▸ TAREAS POR REALIZAR:
1. Según el texto sobre el Informe Iron Mountain, ¿en qué año apareció el pequeño libro titulado ‘El informe de Iron Mountain’?
2. Imprime, por favor, el fragmento del texto sobre el Informe Iron Mountain que empieza con las palabras que contienen "Retrocedamos unas cuantas" y termina con "filtrado al público.".
3. Traduce al inglés esta oración del texto sobre el Informe Iron Mountain: «No era para menos, ya que el texto se presentaba como un informe de carácter confidencial, encargado por el Gobierno, y que finalmente, de modo incomprensible, había sido filtrado al público.»

▸ TEXTO PROPORCIONADO:
··········
El Informe Iron Mountain

Retrocedamos unas cuantas décadas, hasta los años sesenta, en plena Guerra Fría. Iron Mountain es la localidad del estado de Nueva York donde estaba ubicado el famoso refugio antinuclear subterráneo que se suponía algún día usaría el Gobierno de los Estados Unidos para protegerse en caso de un ataque nuclear soviético. En 1967, la aparición de un pequeño libro titulado ‘El informe de Iron Mountain’ que versaba sobre la posibilidad y la conveniencia misma de la paz, originó un considerable escándalo en un momento ciertamente delicado para el Gobierno estadounidense, asediado por el movimiento de los derechos civiles de los afroamericanos y el de oposición mayoritaria a la guerra de Vietnam. No era para menos, ya que el texto se presentaba como un informe de carácter confidencial, encargado por el Gobierno, y que finalmente, de modo incomprensible, había sido filtrado al público.

En la introducción, Leonard Lewin relataba su encuentro con John Doe, profesor de una conocida universidad del Medio Oeste y especialista en Ciencias Sociales, que le transmitió su deseo de ver publicadas las conclusiones de una investigación secreta en la que había participado junto con otros catorce científicos. Según Doe, todo empezó en agosto de 1963, cuando recibió una misteriosa llamada telefónica informándole de que había sido seleccionado para participar en una comisión investigadora formada por el Gobierno. El objetivo no era otro que el de analizar un hipotético escenario de “paz permanente” y estudiar las diversas implicaciones de distinto orden –político, económico y social– que ello acarrearía para la sociedad estadounidense. La idea no era descabellada, ya que por aquellas fechas, solucionada la crisis de los misiles con Cuba y en los albores de la nueva fase de distensión entre los dos bloques, un progresivo desarme como consecuencia de las conversaciones en curso con la URSS se presentaba como una seria posibilidad a tener en cuenta.
··········
▸ EXTRACTOS DEL LISTADO:
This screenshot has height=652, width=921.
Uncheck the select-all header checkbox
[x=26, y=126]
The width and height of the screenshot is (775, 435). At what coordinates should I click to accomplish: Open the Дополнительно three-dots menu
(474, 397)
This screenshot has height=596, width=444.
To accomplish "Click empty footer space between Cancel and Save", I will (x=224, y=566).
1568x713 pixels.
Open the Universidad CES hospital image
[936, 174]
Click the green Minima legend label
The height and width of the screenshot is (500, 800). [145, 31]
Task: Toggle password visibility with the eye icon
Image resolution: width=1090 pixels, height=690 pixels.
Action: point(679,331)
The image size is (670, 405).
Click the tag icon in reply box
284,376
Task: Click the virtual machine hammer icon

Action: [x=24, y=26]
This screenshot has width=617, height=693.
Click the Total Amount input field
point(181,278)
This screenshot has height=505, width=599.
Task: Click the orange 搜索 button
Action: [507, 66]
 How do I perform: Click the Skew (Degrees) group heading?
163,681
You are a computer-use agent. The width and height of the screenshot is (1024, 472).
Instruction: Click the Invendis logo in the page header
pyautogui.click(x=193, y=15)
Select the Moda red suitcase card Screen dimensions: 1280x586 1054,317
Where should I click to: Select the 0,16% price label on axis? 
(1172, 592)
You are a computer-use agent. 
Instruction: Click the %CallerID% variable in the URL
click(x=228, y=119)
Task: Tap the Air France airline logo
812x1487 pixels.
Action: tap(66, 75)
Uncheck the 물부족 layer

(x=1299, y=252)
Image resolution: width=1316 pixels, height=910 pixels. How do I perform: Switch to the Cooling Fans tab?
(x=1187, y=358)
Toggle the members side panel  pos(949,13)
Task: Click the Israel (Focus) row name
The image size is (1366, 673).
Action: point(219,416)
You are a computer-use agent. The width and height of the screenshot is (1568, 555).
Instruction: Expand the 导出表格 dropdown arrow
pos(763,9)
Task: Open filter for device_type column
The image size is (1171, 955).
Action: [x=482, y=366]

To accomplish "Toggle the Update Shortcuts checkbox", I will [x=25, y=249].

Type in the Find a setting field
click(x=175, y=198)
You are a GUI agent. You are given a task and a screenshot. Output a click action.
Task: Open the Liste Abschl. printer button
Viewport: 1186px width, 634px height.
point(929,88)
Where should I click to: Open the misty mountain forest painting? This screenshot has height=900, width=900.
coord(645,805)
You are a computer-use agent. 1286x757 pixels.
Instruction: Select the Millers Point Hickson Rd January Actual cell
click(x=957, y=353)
··········
▸ SOLUCIONES DEL EJERCICIO:
1. En 1967.

2.
Retrocedamos unas cuantas décadas, hasta los años sesenta, en plena Guerra Fría. Iron Mountain es la localidad del estado de Nueva York donde estaba ubicado el famoso refugio antinuclear subterráneo que se suponía algún día usaría el Gobierno de los Estados Unidos para protegerse en caso de un ataque nuclear soviético. En 1967, la aparición de un pequeño libro titulado ‘El informe de Iron Mountain’ que versaba sobre la posibilidad y la conveniencia misma de la paz, originó un considerable escándalo en un momento ciertamente delicado para el Gobierno estadounidense, asediado por el movimiento de los derechos civiles de los afroamericanos y el de oposición mayoritaria a la guerra de Vietnam. No era para menos, ya que el texto se presentaba como un informe de carácter confidencial, encargado por el Gobierno, y que finalmente, de modo incomprensible, había sido filtrado al público.

3. It was no wonder, since the text presented itself as a confidential report, commissioned by the Government, which had finally, incomprehensibly, been leaked to the public.